Tra i promotori anche l’imam di Firenze Izzedin Elzir, Ugo Caffaz, Silvana Amati, Daniela Belliti, Ilaria Bugetti, Andrea Cecconi, Paolo Corsini, Marco Filippeschi, Antonino Mantineo, Lucio Romano, Severino Saccardi, padre Felice Scalia, Simone Siliani, Walter Tocci, don Armando Zappolini, Stefano Zecchi.
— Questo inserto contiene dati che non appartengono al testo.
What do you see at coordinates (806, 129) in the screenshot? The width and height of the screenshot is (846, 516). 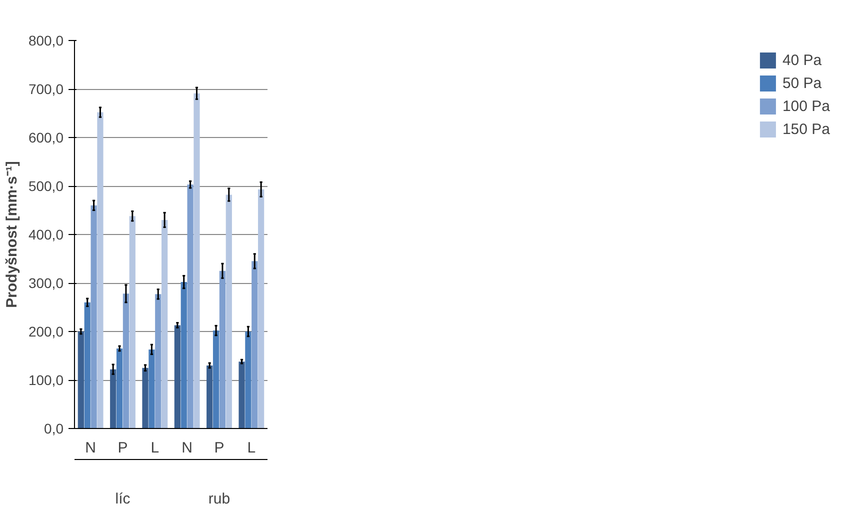 I see `legend-label: 150 Pa` at bounding box center [806, 129].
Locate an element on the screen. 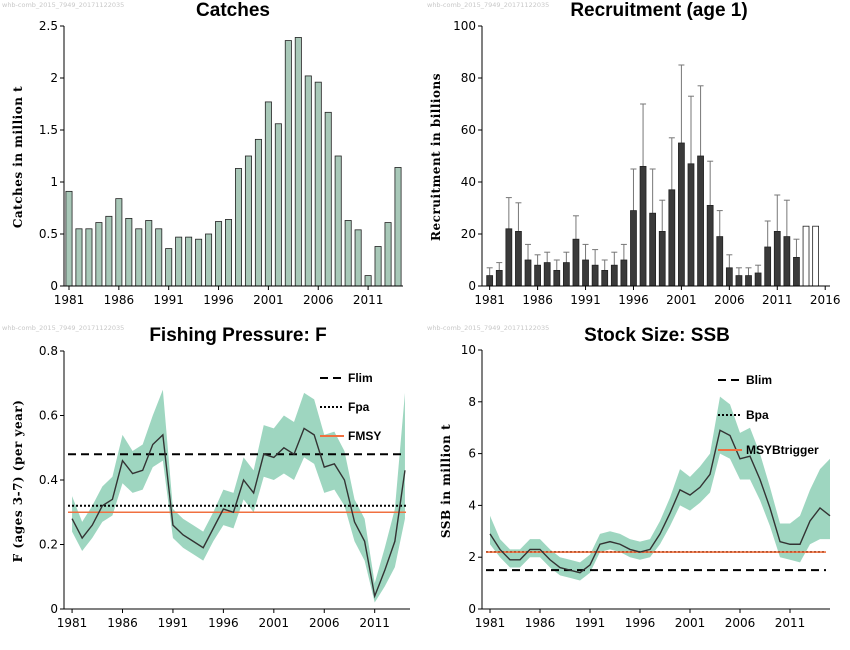  y-tick-label: 1 is located at coordinates (54, 182).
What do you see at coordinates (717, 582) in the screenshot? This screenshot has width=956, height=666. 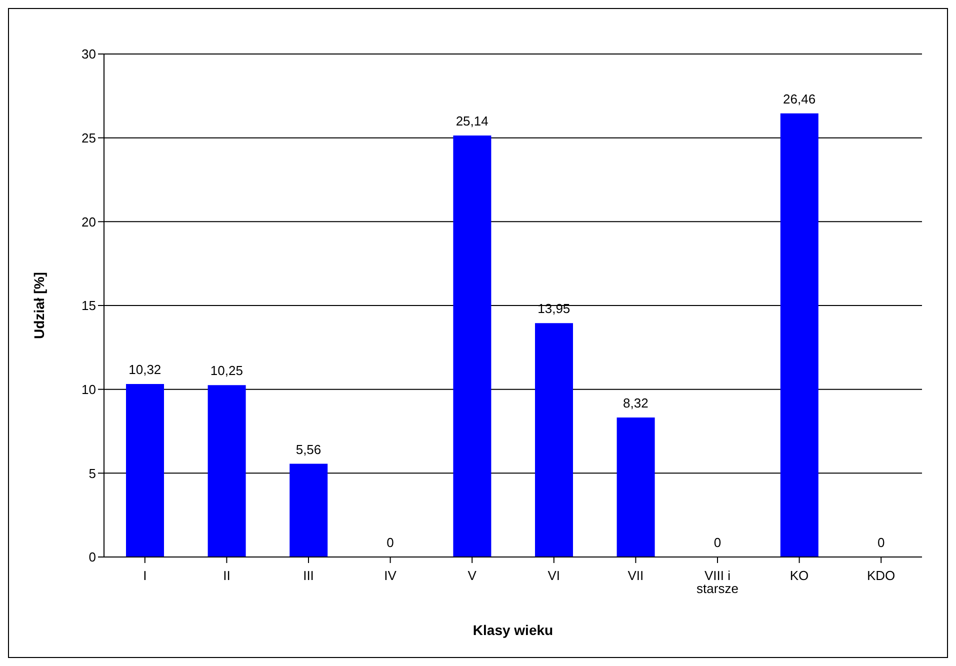 I see `x-tick-label: VIII i starsze` at bounding box center [717, 582].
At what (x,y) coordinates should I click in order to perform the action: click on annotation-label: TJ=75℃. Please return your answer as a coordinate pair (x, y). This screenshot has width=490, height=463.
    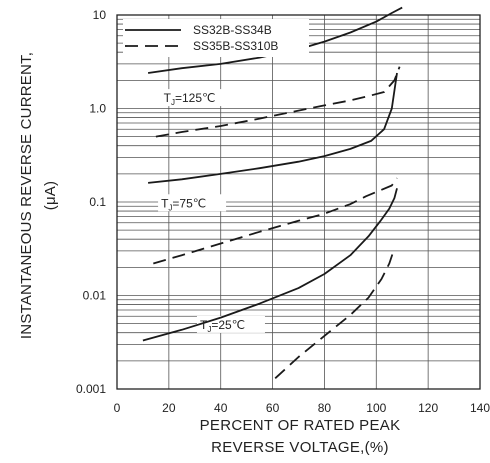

“L’aumento delle spese militari”, si legge nell’appello, “non ha niente a che vedere con il diritto dell’Ucraina di difendersi dall’aggressione della Russia né con il nostro dovere di sostenerla: il collegamento strumentale che viene fatto per meglio far accettare la scelta di una crescita dei fondi per gli armamenti rischia anzi di determinare un indebolimento del sostegno popolare alla causa dell’Ucraina. Decisioni relative alle spese militari non possono essere prese sotto la pressione di emozioni del momento (come sta facendo l’Amministrazione Biden con un aumento del 4% della spesa militare nel budget per l’anno fiscale 2023, giustificato “per rispondere con forza all’aggressione di Putin contro l’Ucraina”) e soprattutto senza il coinvolgimento dei cittadini in un reale confronto pubblico. Gli Stati democratici hanno il dovere di garantire anche la nostra sicurezza collettiva, ma nel nostro tempo essa non si realizza attraverso una corsa nazionale al riarmo e occorre che non sia in contrasto rispetto alla necessità di assicurare beni pubblici primari, quali il diritto alla salute, all’istruzione, al lavoro, all’ambiente, al superamento di povertà e disuguaglianze. Come ha detto Papa Francesco “E’ l’ora di abolire la guerra, di cancellarla dalla storia dell’umanità, prima che sia la guerra a cancellare l’umanità” Parole da accogliere per costruire una cultura della pace, inseparabile dai valori della giustizia, della libertà e della democrazia”.